1.- Construisez une boite ou bien fouiller  un trou  de  60 cm de largeur par  100cm de longueur jusqu’à  50 cm de profondeur.
2.- Placez au fond une couche de paille.
3.-Remplissez- le trou ou la boite de  débris végétaux et de déchets  de cuisine.
3.- Après chaque lit d’ordures végétales, répandez quelques pelletées de terre comme couverture.
4.- Arrosez-les de préférence avec de l’eau de pluie qui renferme naturellement beaucoup d’azote, de façon à ce que le sol ne soit pas détrempé.
5.- Capturez quelques vers de terre dans le voisinage et placez les  sur ce matelas. Ils vont se multiplier pour opérer ce véritable travail de conversion.  Grâce à l’oxygène de l’air les vers de terre transforment la matière organique en humus C’est l’humididité qui favorise la multiplication des vers pour produire le lombric compost  que vous mélangerez avec le sol de votre jardin pour obtenir d’excellentes récoltes sans engrais chimique.
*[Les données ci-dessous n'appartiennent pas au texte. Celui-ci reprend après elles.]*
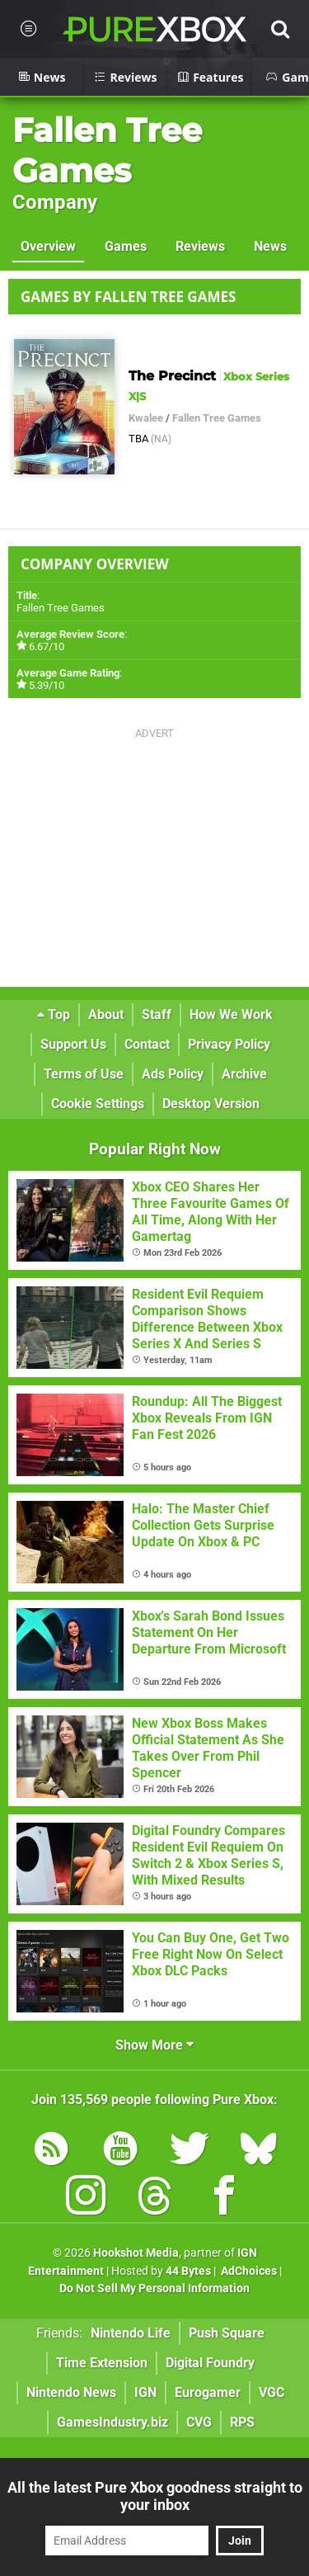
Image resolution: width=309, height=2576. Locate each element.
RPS (242, 2422)
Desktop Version (211, 1103)
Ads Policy (173, 1074)
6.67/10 (46, 646)
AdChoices (247, 2271)
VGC (271, 2392)
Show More (154, 2045)
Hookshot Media (136, 2253)
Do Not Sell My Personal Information (154, 2288)
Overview (48, 246)
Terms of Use (84, 1074)
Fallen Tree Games (107, 150)
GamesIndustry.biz (112, 2422)
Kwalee (146, 418)
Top (53, 1014)
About (106, 1014)
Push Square (227, 2333)
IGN (145, 2392)
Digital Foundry (210, 2363)
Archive (244, 1074)
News (270, 246)
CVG (199, 2422)
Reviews (200, 246)
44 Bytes (188, 2271)
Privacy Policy (229, 1044)
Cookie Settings (97, 1103)
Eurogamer (208, 2392)
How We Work (231, 1014)
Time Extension (101, 2363)
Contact (147, 1044)
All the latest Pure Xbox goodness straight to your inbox (154, 2496)
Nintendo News (71, 2392)
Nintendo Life (131, 2333)
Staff (156, 1014)
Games (126, 246)
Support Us (73, 1044)
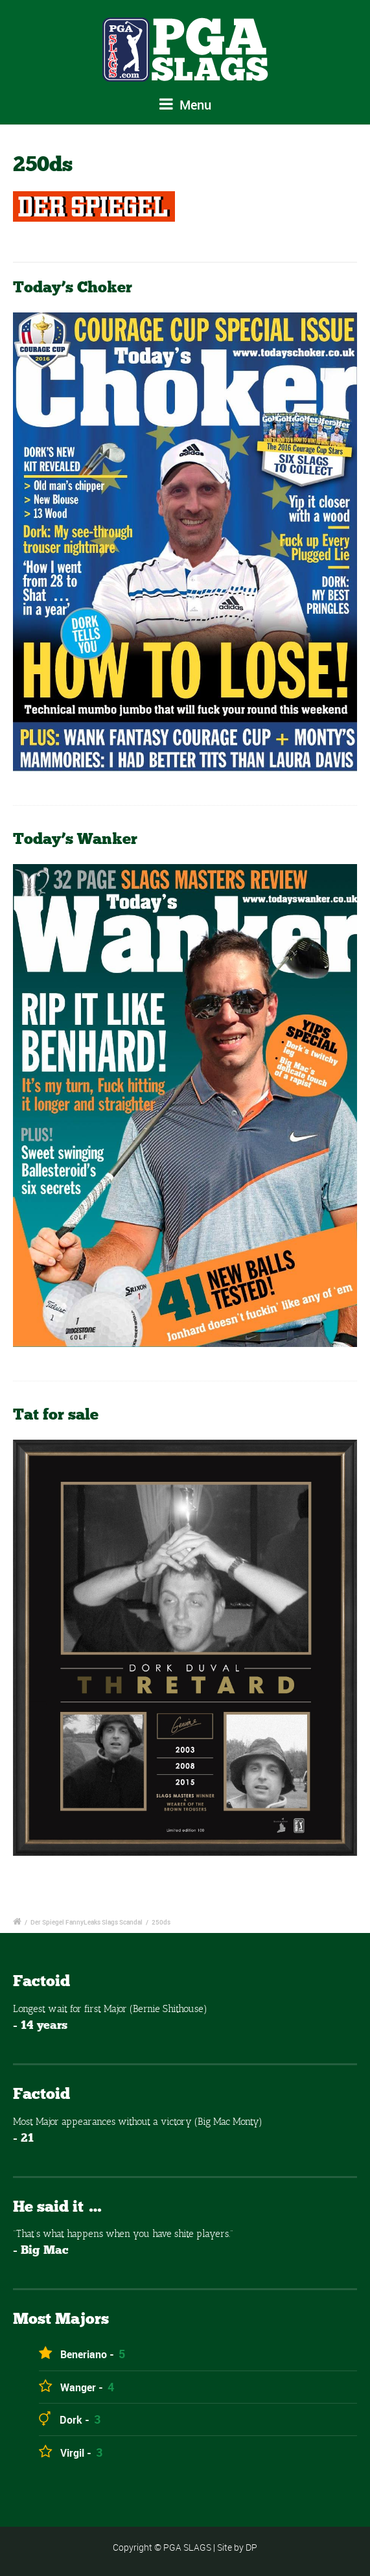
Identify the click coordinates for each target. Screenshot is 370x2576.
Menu (185, 104)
Le lombric compost est 100% naturel et a la grande réputation d’être le meilleur fertilisant du sol. Pour un meilleur résultat le lombric compost  sera  utilisé dans la proportion  de 7 livres pour 25 m2.  

Soulignons que le lombric compost ne produit pas d’effets secondaires telle que la brûlure des plantes due à une surdose ou perte en profondeur des éléments nutritifs. Cette technique a permis à Cuba de remplacer l’engrais chimique que lui fournissait la Russie et qui lui manquait après sa chute.  L’agriculture cubaine comme réponse pour suppléer à la fois aux besoins de transport des produits végétaux vers la ville et l’alimentation de la population a inauguré l’Agriculture urbaine grâce à la production de 3 à 4 millions de tonnes d’engrais organiques sur une superficie de 140 Km2. Voilà comment le régime cubain a pu échapper à la famine.
Le lombric ou ver de terre mieux connu en créole sous le nom de Vètè produit le Lombric Compost qui remplace tous les engrais pour fertiliser sans frais,  le sol source de vie et d’aliments.
Avec la récession économique qui s’accentue , la décote de la gourde se prononce de plus en plus. Compte tenu des millions de tonnes d’ordures ménagères qui jonchent les rues et les marchés publics de Port-au-Prince et de nos villes de Province, l’industrie de l’engrais organique peut être lancée aisément. C’est écolo et ce n’est pas la matière première qui manque. Quelle est cette affaire de subventionner l’engrais? N’est-ce pas une occasion d’enrichisement illicite pour les privilégiés du régime sans aucun rapport avec le monde agricole ? A long terme les caisses de l’Etat seront grevées. Cette mesure est dégénérative et agonisante. Nous suggérons au Gouvernement Martelly Conille la réouverture de l’usine à compost de la Route de l’Aéroport qui fonctionnait sous la Direction de la BNDAI dans les années 1980. En appui, un Centre de tri permettra  d’approvisionner l’industrie de récupération et de transformation des déchets plastiques et métalliques. D’une pierre, par ricochet, on fera plusieurs coups tout en créant de l’emploi.  Produisons notre  propre engrais!  

Références:
•    Benyus, J.M. 1997. Biomimicry: Innovation Inspired by Nature, New York: Perennial
•    Dodson, S.L, et al. 1998. Ecology. New York: Oxford University Press.
•    Smith, R. L. and T.M Smith. 2002. Elements of Ecology 5th ed.